MANILA – The government on Wednesday raised USD611.2 million from its second offering of Retail Onshore Dollar Bonds (RDB 2), more than thrice the initial offering of USD200 million.
During the rate setting auction, Bureau of the Treasury (BTr) set the coupon for the new 5.5-year dollar-denominated bonds at 5.75 percent.
Total bids reached USD636.2 million, thus the auction committee’s decision to accept more than the initial offering.
Offer period for RDB2 will be from Sept. 27 to Oct. 6, unless terminated earlier by the BTr.
RDBs are fixed-income instruments issued by the national government that are low-risk, affordable and convenient.
It is among the debt instruments being offered by the government to help investors diversify their investment portfolio and is part of the measures aimed at increasing financial inclusion among Filipinos.
Initial investment for the RDB2 is USD200, and additional investments will be in multiples of USD100.

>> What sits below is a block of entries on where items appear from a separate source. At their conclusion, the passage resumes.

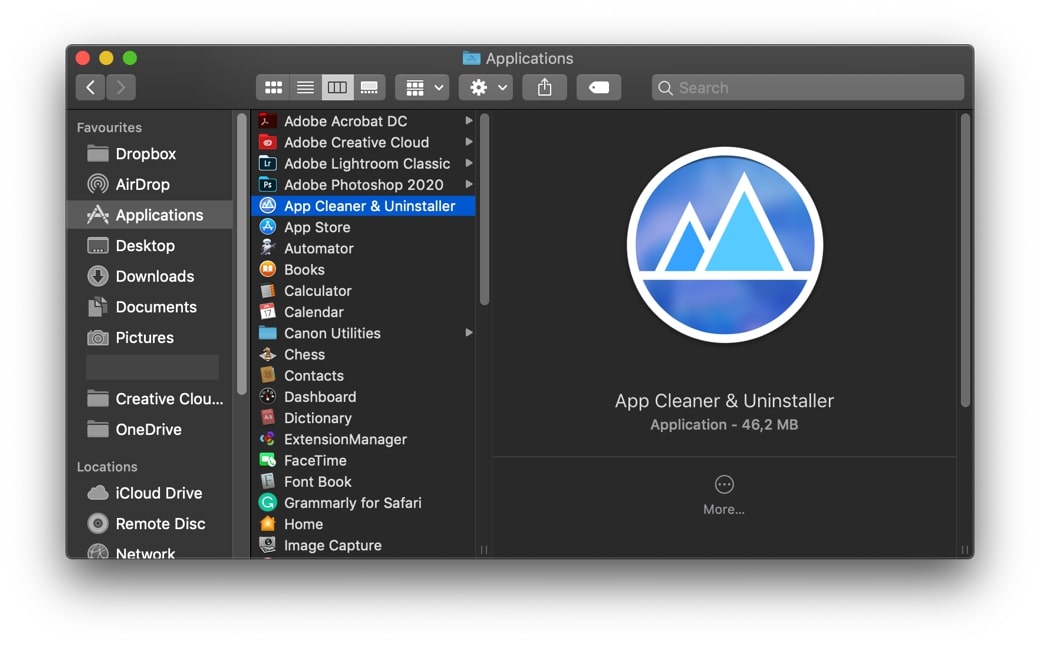The width and height of the screenshot is (1040, 646).
Task: Select the Automator robot icon
Action: 270,248

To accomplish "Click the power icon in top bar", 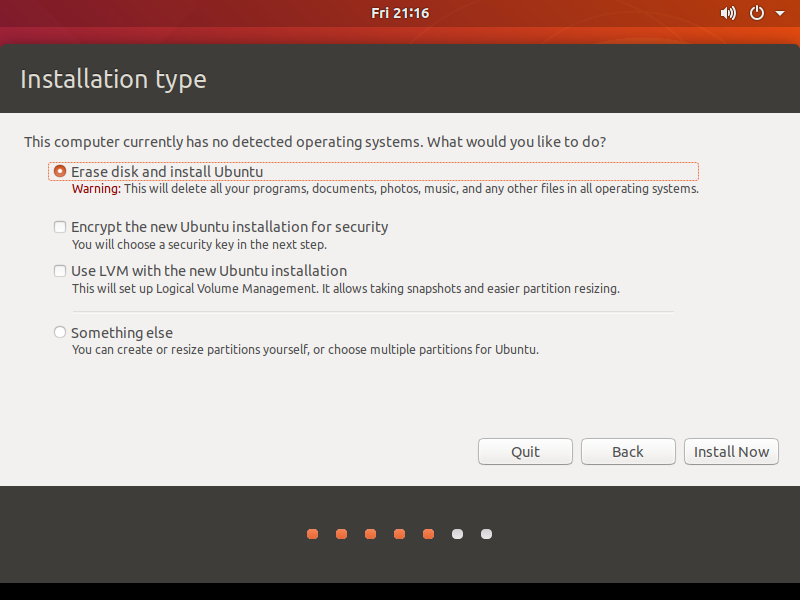I will (756, 13).
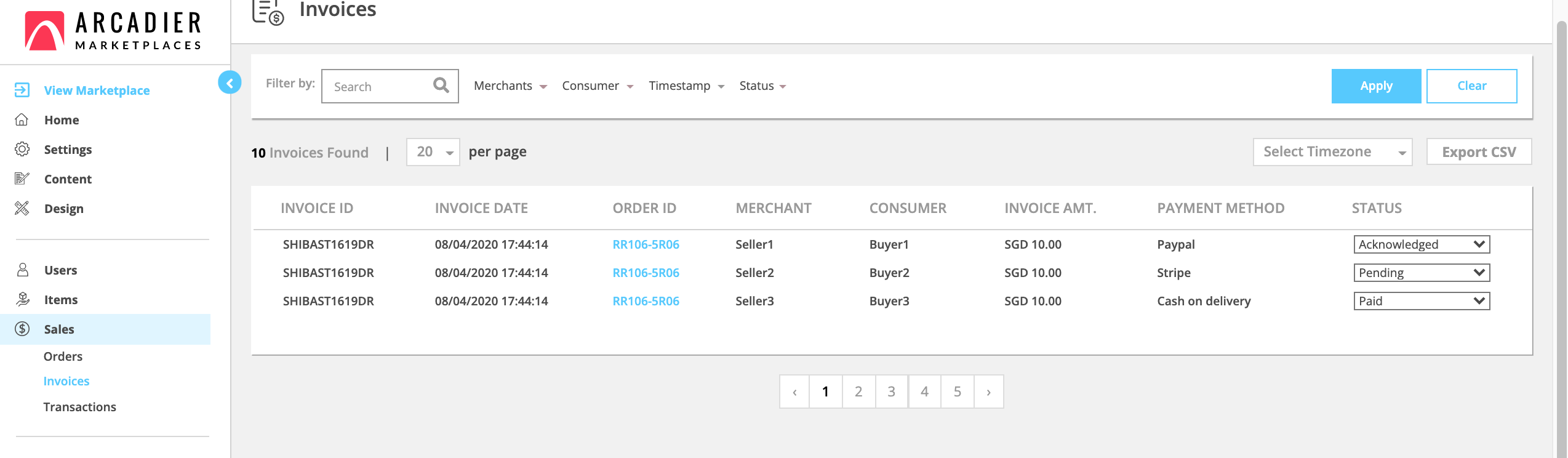The width and height of the screenshot is (1568, 458).
Task: Click the View Marketplace exit icon
Action: tap(22, 90)
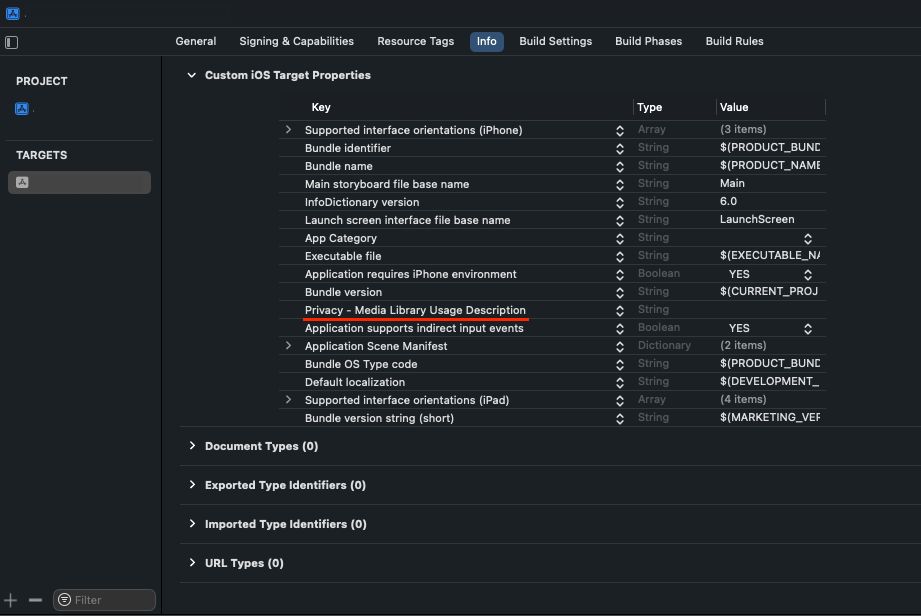The width and height of the screenshot is (921, 616).
Task: Open YES dropdown for Application supports indirect input events
Action: click(807, 327)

This is lower than the minimum investment of USD200,000 for the traditional Republic of the Philippines (ROP) bond.
“By offering US dollar-denominated instruments that can match natural cash flows, retail investors, especially our overseas Filipino community, are not only guaranteed a safeguard from potential FX (foreign exchange) risks but more importantly, an opportunity to maintain the value of their hard-earned USD savings," BTr Officer-in-Charge Sharon P. Almanza said in a statement.
"Furthermore, the National Government is assuming the final withholding tax on interest for RDBs so that investors can enjoy the full fruits of their investment,” she added.
Finance Secretary Benjamin E. Diokno, for his part, said RDB2 “is a big leap towards achieving financial inclusion for our citizens, especially our dollar earning overseas Filipino workers.”
“The administration of President Ferdinand Marcos, Jr. has embarked on a six-year economic and social transformation agenda that endeavors to achieve real and tangible change for the Filipino people. With your investments, we manifest a better life for our families, communities, and the nation at large," said Diokno.
Aside from the traditional over-the-counter subscription through the authorized selling agents, the public may also use BTr’s Online Ordering Facility via www.treasury.gov.ph, and mobile banking apps (MBAs) such as Bonds.PH, Land Bank of the Philippines (Landbank) MBA, and the Overseas Filipino Bank MBA to invest in RDB2.
BTr tapped state-owned Development Bank of the Philippines and Landbank as Joint Lead Issue Managers for the RDB 2, while BDO Capital & Investment Corporation, BPI Capital Corporation, China Bank Capital Corporation, First Metro Investment Corporation, PNB Capital and Investment Corporation, SB Capital Investment Corporation, and Union Bank of the Philippines are the Joint Issue Managers.
In a comment, Rizal Commercial Banking Corporation chief economist Michael Ricafort said the government could potentially raise more than USD1 billion from the latest issuance.
"The auction guidance is USD200 million, so the bids and awards are much higher. There is also still a premium over the comparable US government benchmark to entice more investors," he said. (PNA)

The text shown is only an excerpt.